Thru-You: Kutiman, the YouTube Maestro
I'm in awe. I'm awestruck. I've visited the land of awesome.
There is so much great stuff on the Internet that you might despair of all that you will never see. But then there are the gems you find.
For example: Thru-You.
Kutiman, according to Wikipedia, is an Israeli musician, composer, producer, and animator. And he has made something wonderful for which I'm very grateful.
This is the first of a collection of songs that Kutiman created by mixing together clips of people singing and playing instruments on YouTube:
Kutiman, Mother of All Funk Chords
The artistry in weaving together these songs out of the cacophony of YouTube is extraordinary. The song above credits and links to 22 different videos. It's interesting to look at the source videos. They range from mundane to very good on their own, and I just can't get over Kutiman's creativity in making something so beautiful from them. The audio and visual presentation is stunning. How do you find and piece all that together in a coherent way?
I missed this one at first. I seem to remember passing over something about it one day when skimming through my feeds, but I got another chance when Crosbie Fitch posted Art Outlaws Without Lawful Reward.

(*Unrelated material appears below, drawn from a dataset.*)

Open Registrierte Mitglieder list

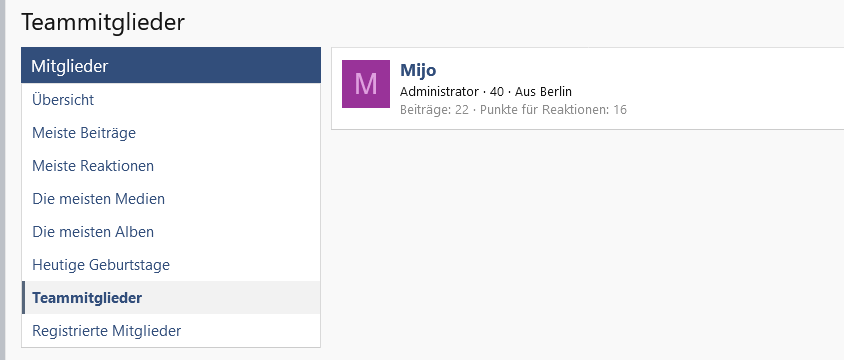107,330
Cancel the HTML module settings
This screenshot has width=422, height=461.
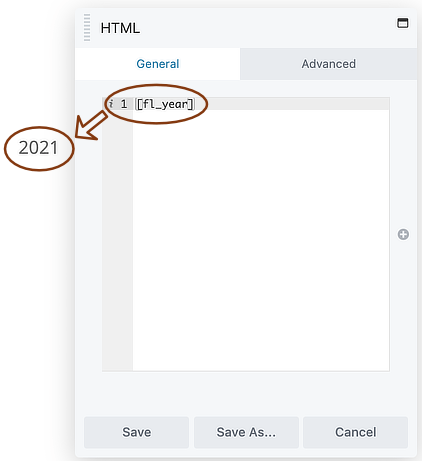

Mike Masnick at techdirt (linked above) and Crosbie both have good commentary (as usual) about the copyright implications. For me it's yet another example of why artists must be free to do this kind of work. Kutiman is an amazing artist. The thought that he could be prevented from making these songs, or that they could be forced down because of claims by the "rights holders," is intolerable. Okay: maybe not intolerable, but it is awful that our current copyright law puts this kind of expression at risk.
The individual contributors to this art are conscientiously credited at the Thru-You website and on the YouTube pages, and I think that's all that is called for. They uploaded their bits to YouTube, where a brilliant creative mind found and collected their work to create something new. Something exciting. Internet-enabled synthesis, art born out of the multitude expressing themselves and sharing with the world. I want to see and be inspired by more like this, and read less about the hindrance of copyright.
I urge you to check out these songs, and to explore some of the source material. Like this unassuming snippet of trombone playing:
Estudo em Fa Maior - Thiago Soares - Trombone
Which takes on a haunting significance in Thru-You #2:
Kutiman, This Is What It Became
I enjoyed reading (and contributing) some of the comments on the source videos from people who discovered them through Kutiman's remixes. What I've seen so far has been complimentary. It's neat that the videos have taken on a new life. I hope that the individual performers are enjoying the attention brought on by their unexpected participation in such a fun project.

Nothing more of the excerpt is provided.